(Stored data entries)
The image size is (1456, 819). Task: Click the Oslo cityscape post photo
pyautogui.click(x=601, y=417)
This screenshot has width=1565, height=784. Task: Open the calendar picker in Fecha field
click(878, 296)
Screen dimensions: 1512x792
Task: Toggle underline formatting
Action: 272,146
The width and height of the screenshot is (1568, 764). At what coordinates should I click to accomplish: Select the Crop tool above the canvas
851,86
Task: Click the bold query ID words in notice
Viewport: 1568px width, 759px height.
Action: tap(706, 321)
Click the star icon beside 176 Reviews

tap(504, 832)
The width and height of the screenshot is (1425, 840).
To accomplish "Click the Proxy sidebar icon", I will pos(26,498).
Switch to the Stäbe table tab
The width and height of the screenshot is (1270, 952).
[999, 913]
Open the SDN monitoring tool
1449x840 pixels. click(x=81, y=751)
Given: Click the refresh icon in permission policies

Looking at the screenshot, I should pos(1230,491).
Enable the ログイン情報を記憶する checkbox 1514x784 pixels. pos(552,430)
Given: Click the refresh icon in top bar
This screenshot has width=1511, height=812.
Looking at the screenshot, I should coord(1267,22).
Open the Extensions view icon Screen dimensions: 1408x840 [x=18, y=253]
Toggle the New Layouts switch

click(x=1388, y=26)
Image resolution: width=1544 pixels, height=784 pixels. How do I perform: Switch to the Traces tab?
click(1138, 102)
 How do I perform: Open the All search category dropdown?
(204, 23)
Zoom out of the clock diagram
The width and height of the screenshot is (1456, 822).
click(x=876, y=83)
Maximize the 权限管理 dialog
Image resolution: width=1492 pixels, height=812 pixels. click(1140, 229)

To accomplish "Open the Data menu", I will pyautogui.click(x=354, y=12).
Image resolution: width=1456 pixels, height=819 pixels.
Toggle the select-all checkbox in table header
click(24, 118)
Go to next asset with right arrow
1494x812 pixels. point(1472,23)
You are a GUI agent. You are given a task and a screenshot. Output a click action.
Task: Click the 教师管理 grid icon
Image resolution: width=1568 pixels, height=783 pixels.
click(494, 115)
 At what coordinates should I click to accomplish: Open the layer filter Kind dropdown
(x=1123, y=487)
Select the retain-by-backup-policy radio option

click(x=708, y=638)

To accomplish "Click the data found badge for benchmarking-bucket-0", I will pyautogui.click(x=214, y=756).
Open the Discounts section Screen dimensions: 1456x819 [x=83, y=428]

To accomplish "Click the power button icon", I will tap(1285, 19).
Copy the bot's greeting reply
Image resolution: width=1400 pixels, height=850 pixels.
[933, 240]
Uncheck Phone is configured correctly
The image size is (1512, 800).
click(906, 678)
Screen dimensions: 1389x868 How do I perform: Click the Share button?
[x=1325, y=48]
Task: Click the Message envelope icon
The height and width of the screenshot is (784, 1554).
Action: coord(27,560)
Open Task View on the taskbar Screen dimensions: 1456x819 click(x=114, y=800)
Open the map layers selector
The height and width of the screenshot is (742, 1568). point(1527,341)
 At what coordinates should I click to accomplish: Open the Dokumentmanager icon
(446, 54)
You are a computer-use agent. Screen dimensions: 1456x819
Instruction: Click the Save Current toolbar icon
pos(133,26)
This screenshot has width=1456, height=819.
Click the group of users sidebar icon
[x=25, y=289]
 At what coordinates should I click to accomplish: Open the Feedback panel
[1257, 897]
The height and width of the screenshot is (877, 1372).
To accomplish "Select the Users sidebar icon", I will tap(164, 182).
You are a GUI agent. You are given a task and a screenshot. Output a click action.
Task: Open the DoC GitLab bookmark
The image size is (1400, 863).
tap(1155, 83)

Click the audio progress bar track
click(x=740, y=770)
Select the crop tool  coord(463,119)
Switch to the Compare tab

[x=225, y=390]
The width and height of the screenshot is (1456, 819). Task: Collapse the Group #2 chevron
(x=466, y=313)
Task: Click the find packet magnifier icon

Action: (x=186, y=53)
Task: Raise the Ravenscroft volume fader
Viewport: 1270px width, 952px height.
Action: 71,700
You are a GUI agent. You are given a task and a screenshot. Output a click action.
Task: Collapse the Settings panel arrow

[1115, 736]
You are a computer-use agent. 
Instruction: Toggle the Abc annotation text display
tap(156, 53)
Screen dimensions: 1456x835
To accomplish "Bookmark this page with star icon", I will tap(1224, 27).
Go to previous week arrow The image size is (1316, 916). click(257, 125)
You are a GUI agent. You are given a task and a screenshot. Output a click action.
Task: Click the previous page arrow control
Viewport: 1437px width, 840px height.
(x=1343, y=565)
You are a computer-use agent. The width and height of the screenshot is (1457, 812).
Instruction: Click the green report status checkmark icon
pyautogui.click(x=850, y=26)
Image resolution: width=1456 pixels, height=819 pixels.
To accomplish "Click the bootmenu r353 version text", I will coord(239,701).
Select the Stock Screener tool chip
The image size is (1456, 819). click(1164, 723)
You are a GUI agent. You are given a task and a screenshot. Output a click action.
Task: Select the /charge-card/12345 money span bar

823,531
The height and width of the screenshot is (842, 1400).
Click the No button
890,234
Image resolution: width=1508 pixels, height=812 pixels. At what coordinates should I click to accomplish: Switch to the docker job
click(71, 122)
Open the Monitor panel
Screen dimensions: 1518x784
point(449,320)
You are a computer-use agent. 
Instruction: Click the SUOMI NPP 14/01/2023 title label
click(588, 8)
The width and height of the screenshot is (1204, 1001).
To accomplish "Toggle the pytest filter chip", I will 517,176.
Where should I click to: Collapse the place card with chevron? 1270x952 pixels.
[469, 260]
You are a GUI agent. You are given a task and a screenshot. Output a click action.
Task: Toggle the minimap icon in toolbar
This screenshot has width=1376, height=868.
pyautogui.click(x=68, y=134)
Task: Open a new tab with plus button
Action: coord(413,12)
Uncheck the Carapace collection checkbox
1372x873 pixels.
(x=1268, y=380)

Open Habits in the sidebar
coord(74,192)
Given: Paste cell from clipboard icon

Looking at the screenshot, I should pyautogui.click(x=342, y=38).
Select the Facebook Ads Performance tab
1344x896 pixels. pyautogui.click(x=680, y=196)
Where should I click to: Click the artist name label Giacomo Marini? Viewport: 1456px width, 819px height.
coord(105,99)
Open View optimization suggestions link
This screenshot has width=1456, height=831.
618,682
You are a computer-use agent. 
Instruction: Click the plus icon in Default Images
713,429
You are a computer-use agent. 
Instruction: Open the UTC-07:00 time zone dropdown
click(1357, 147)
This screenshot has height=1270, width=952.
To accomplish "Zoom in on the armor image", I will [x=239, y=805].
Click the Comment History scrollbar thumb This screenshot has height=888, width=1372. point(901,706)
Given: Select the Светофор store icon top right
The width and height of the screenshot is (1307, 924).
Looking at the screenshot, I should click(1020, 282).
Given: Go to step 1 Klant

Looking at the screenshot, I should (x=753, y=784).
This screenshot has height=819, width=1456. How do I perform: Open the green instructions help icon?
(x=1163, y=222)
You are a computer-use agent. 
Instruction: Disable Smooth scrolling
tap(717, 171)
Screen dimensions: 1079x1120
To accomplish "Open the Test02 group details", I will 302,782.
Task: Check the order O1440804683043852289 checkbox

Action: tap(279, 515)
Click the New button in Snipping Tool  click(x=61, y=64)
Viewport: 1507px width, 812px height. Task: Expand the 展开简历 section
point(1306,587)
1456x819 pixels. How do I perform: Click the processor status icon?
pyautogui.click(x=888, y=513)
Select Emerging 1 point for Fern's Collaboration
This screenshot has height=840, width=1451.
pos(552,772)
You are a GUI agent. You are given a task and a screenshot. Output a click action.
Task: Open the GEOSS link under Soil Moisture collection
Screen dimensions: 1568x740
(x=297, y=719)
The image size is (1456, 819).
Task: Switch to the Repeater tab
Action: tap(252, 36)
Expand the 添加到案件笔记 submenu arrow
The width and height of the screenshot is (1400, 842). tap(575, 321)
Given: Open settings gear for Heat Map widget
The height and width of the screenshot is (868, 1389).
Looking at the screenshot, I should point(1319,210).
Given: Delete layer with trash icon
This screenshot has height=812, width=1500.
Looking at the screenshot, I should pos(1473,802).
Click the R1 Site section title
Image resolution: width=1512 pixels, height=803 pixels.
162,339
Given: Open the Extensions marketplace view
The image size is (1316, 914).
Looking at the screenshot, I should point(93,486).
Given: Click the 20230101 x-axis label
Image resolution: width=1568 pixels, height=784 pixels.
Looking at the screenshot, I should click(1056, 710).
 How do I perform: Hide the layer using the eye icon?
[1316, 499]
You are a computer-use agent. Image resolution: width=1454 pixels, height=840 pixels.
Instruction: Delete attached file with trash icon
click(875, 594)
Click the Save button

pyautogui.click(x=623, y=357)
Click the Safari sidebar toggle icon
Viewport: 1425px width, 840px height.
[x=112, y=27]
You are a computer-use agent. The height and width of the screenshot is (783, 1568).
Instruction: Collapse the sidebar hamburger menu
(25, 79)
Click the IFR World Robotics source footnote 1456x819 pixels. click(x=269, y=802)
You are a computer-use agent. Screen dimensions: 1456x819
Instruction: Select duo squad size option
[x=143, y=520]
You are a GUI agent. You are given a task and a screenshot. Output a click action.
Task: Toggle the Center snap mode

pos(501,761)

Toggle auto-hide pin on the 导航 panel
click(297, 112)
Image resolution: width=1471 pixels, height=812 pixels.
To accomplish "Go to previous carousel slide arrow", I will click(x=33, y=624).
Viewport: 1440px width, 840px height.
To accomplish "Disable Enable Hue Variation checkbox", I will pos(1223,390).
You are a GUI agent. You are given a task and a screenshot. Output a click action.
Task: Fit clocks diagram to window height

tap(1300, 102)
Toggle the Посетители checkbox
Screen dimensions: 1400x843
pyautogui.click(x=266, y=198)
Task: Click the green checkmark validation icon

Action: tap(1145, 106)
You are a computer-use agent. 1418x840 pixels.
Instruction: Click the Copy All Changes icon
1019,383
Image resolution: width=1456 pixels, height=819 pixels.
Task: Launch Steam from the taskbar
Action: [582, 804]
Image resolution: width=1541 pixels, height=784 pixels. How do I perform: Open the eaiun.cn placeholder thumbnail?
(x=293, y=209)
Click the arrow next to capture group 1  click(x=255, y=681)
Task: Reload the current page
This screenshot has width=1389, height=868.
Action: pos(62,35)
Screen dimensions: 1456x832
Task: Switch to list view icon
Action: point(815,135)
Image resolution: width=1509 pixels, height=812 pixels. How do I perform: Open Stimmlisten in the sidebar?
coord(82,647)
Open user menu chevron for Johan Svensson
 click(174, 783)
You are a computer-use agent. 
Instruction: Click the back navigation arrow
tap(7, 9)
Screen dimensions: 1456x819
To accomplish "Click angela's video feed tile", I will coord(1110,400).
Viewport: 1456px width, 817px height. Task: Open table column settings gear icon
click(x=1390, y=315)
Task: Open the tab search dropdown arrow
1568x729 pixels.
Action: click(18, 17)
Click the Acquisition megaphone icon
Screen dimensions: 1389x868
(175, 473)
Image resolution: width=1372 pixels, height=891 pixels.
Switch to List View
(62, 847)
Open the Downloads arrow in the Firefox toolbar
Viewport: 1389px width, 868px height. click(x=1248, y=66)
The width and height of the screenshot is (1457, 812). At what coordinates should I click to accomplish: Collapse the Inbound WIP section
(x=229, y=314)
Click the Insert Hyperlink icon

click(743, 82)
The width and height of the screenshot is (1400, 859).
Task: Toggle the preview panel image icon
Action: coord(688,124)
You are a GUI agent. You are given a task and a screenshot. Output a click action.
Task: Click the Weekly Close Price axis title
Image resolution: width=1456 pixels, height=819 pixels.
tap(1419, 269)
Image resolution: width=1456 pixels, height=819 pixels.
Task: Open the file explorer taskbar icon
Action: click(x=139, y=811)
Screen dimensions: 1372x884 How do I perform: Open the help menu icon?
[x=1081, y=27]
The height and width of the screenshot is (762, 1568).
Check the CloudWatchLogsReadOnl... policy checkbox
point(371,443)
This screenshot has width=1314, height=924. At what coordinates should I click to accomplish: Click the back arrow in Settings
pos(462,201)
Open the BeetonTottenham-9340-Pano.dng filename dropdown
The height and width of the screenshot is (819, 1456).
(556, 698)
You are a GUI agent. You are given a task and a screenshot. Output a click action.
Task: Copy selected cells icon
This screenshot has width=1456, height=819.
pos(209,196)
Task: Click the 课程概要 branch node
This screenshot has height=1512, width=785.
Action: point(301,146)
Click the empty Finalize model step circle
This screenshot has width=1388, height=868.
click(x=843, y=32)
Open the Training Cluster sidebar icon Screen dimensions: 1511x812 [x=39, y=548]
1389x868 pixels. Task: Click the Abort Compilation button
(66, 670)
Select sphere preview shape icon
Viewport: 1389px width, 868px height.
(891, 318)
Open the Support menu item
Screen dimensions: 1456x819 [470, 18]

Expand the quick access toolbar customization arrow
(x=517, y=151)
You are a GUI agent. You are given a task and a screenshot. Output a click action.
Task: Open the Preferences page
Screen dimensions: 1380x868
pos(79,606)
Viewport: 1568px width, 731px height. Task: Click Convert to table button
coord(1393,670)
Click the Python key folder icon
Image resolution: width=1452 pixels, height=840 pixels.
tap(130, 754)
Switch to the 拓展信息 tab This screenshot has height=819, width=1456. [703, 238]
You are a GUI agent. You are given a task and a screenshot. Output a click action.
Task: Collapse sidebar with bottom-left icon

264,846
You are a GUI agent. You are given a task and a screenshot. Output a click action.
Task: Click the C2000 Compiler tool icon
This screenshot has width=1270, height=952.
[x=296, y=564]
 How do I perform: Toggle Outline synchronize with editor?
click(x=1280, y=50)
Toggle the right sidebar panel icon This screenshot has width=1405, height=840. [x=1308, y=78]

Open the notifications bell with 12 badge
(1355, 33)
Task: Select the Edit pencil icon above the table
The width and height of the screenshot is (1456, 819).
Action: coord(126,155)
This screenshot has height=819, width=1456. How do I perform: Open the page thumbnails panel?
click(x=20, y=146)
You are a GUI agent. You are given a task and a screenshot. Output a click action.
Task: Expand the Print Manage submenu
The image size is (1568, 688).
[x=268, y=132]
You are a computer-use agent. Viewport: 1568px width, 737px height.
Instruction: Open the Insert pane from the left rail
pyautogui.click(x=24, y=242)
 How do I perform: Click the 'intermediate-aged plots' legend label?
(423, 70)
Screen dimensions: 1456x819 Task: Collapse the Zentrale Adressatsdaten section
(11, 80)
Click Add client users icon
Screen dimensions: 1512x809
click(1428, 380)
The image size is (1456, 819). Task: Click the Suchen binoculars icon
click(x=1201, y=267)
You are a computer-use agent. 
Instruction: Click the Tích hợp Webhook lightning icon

Exercise brief -> For the string "axis", show each line of the entries above where it occurs.

Solution ->
Given: Click the 20230101 x-axis label
Task: Click the Weekly Close Price axis title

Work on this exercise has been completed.